Rectourethral CD fistulas are rare but difficult situations. The incidence is 0.3% and there are only a few case reports in the literature. 35 Patient symptoms are penile discharge, recurrent urinary infection, and dysuria. The management of rectourethral fistula is controversial because of limited experience, and the gold standard procedure remains unclear. Treatment individualization is crucial and factors such as the extent and the severity of disease, presence of proctitis and urinary sepsis, previous surgical treatments, and nutritional status must be taken into account.
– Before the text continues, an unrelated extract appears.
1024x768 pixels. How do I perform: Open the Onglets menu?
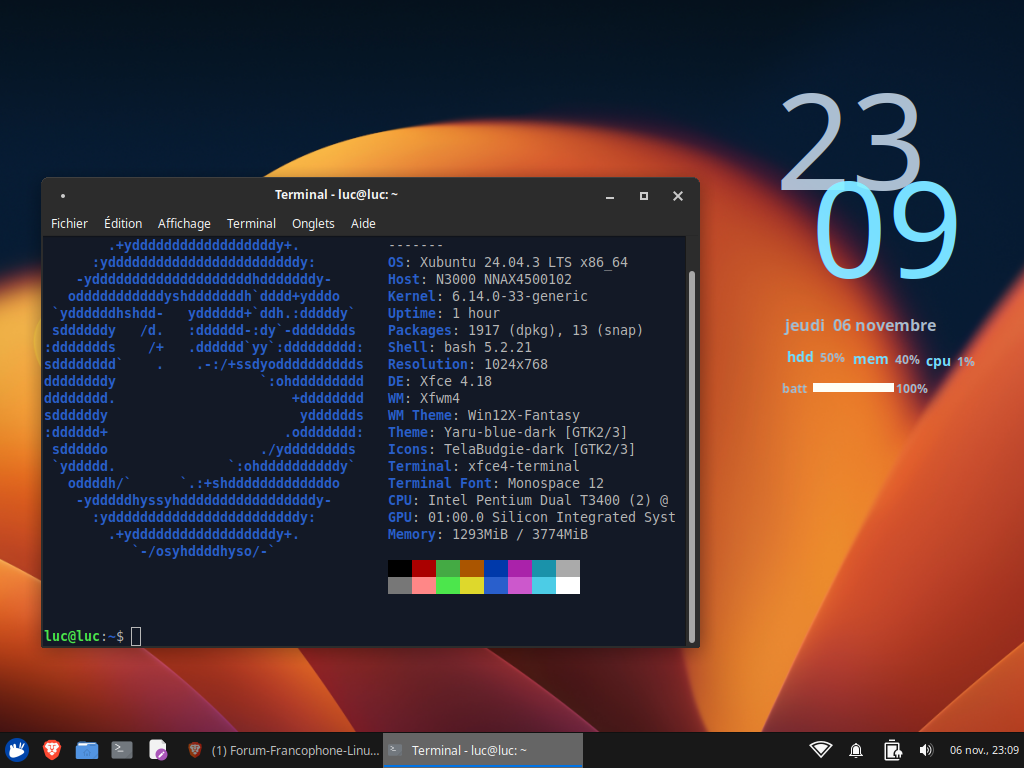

Diagnosis can also be difficult and careful proctoscopy, urethrocystoscopy, and radiological procedures are necessary tools. Fazio et al recommended conservative surgical management for selected patients with no evidence of proctitis, with disease elsewhere well controlled, without urinary sepsis and with an absent perineal opening. They achieved good results using transanal rectal advancement flaps. 38 Temporary fecal diversion might be a reasonable initial option, as it is a minor surgical procedure that allows the inflammatory process to settle down permitting a definitive surgical procedure to be undertaken under more favorable circumstances. 34

Rectovaginal : Rectovaginal fistula can significantly affect quality of life in patients with CD. There are several surgical techniques and there is no prospective randomized trial defining the gold standard for its treatment. Surgical strategies vary from local repairs to major operations such as total proctocolectomy with end ileostomy and Turnbull–Cutait procedures. Moreover, in many cases, multiple attempts at repair are necessary. As a result, individualization is crucial. 39

The initial step in defining the ideal option is to evaluate the state of the rectum. Patients with significant proctitis are very unlikely to respond well to local surgical procedures. 23 24 Indeed, they can get worse after surgery, as repair failure might increase the fistula size. For those with mild proctitis, a local repair is an option. There are several types of repairs. Rectal or vaginal advancement flaps are reasonable first options for those patients with minor rectovaginal fistulas. 40

In more severe cases, the use of proximal diversion prior to the repair attempt should be considered as it settles down the inflammatory process and enhances procedure success. 40 Interposition of healthy tissue between the rectal wall and the vagina might also be necessary. This can be achieved with the use of biomesh, gracilis 41 muscle bulbocavernosus, or labia majora flaps (Martius procedure) 42 with success rates ranging from 60 to 90%. For more complex situations, particularly if there is significant rectal or perineal damage, a total proctocolectomy with permanent ileostomy can result in a better quality of life. If there is no sphincter impairment, the pull-through (Trumbull–Cutait) procedure is a valid option, in some cases associated with omental flap interposition, resulting in a success rate of approximately 90%. 43

Conclusion

The surgical treatment of enteric CD fistula is challenging. Optimization of the patient's condition preoperatively and drainage and treatment of any sepsis foster outcomes. Surgical management is difficult and needs to be individualized based on location and severity of disease, patient condition, and desired quality of life.